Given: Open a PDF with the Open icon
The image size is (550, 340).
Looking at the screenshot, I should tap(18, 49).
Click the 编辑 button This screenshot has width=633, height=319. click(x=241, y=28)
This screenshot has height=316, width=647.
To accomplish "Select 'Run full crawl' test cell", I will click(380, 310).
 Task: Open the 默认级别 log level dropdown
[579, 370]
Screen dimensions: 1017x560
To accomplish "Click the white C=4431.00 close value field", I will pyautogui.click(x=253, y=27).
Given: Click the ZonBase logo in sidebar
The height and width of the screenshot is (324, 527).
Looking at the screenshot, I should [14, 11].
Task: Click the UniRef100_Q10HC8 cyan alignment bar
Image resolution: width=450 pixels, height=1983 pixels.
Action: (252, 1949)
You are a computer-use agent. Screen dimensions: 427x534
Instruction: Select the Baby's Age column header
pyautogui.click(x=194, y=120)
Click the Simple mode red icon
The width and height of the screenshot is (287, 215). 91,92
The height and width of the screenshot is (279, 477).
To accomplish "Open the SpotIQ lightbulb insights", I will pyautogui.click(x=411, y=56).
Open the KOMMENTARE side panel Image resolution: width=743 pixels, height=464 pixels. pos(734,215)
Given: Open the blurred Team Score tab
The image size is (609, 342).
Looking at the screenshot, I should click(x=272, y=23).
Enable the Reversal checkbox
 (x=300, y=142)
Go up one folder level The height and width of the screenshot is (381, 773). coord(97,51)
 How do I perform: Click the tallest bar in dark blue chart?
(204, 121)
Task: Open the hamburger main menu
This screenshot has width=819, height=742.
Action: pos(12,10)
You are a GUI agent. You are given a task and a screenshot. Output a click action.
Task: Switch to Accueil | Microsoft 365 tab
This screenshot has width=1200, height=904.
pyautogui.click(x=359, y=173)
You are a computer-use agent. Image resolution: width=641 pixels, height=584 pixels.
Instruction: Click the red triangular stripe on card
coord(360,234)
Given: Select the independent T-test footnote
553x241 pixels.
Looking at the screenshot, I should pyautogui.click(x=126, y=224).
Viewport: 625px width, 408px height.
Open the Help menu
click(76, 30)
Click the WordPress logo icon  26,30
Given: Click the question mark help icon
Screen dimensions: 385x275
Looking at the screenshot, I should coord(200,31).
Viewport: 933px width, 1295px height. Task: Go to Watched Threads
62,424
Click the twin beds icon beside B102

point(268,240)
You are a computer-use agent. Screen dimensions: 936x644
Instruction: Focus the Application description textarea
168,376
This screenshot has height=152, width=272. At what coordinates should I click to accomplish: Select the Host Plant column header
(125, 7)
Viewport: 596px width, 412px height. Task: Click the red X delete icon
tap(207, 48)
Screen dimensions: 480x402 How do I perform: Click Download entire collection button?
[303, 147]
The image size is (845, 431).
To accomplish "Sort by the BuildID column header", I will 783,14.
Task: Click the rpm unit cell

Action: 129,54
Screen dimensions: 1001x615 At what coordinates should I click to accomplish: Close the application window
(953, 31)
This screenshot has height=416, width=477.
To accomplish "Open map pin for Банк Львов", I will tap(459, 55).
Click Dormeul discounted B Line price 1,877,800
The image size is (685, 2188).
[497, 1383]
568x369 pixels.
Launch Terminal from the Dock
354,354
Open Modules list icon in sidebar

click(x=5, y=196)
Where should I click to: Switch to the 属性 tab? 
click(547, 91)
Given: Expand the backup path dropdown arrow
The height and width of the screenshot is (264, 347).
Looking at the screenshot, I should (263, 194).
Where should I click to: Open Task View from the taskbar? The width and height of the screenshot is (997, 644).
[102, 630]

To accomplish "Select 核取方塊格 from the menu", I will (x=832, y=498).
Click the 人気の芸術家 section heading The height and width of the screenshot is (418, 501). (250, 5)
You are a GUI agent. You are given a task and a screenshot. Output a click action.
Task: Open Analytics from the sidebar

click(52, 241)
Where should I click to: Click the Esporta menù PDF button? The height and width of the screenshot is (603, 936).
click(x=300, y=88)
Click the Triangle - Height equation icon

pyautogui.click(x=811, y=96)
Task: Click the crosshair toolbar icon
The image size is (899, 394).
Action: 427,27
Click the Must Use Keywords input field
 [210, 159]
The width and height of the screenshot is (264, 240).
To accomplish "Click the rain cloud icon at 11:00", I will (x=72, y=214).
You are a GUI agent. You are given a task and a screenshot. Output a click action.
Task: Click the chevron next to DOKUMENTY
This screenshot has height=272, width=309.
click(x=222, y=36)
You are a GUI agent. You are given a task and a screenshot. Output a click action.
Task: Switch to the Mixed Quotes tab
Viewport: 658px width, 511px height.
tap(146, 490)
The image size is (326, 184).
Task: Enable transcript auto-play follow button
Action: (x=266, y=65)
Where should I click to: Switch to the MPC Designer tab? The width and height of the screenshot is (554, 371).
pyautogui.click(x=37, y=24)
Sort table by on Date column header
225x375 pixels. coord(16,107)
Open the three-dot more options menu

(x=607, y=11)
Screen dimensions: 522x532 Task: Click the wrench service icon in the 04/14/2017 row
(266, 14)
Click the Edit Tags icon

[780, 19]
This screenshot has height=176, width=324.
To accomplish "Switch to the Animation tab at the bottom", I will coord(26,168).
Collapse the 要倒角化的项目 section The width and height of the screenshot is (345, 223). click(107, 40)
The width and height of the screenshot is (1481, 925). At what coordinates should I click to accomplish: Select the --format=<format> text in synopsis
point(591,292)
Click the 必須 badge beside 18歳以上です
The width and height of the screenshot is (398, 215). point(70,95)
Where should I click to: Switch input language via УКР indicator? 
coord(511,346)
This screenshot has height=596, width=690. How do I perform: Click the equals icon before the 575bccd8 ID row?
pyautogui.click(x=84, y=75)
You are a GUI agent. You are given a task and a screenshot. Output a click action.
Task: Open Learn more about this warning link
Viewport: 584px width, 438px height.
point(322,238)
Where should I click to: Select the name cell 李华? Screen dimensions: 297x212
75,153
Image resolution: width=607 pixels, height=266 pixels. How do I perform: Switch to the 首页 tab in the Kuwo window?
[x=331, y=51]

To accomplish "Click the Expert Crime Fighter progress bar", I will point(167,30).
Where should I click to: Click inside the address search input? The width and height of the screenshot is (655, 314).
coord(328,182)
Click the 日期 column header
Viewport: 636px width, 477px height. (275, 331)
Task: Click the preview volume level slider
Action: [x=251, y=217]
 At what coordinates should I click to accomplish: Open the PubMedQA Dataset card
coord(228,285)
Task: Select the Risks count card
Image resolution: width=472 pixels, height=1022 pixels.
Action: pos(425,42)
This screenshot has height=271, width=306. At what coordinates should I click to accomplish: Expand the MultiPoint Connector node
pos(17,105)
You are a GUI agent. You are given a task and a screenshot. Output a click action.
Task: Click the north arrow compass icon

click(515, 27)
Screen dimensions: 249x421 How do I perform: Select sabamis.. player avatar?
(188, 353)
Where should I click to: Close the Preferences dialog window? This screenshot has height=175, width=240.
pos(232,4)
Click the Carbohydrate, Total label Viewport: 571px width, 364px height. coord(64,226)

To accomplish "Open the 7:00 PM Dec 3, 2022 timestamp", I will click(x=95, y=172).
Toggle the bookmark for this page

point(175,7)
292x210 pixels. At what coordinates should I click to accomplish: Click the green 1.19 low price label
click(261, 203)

# Your goal:
Reprint the data above from the opening line to the line holding "Screen dimensions: 1017x560", inclusive, and nothing else.

# Final answer:
Given: Open a PDF with the Open icon
The image size is (550, 340).
Looking at the screenshot, I should tap(18, 49).
Click the 编辑 button This screenshot has width=633, height=319. click(x=241, y=28)
This screenshot has height=316, width=647.
To accomplish "Select 'Run full crawl' test cell", I will click(380, 310).
 Task: Open the 默认级别 log level dropdown
[579, 370]
Screen dimensions: 1017x560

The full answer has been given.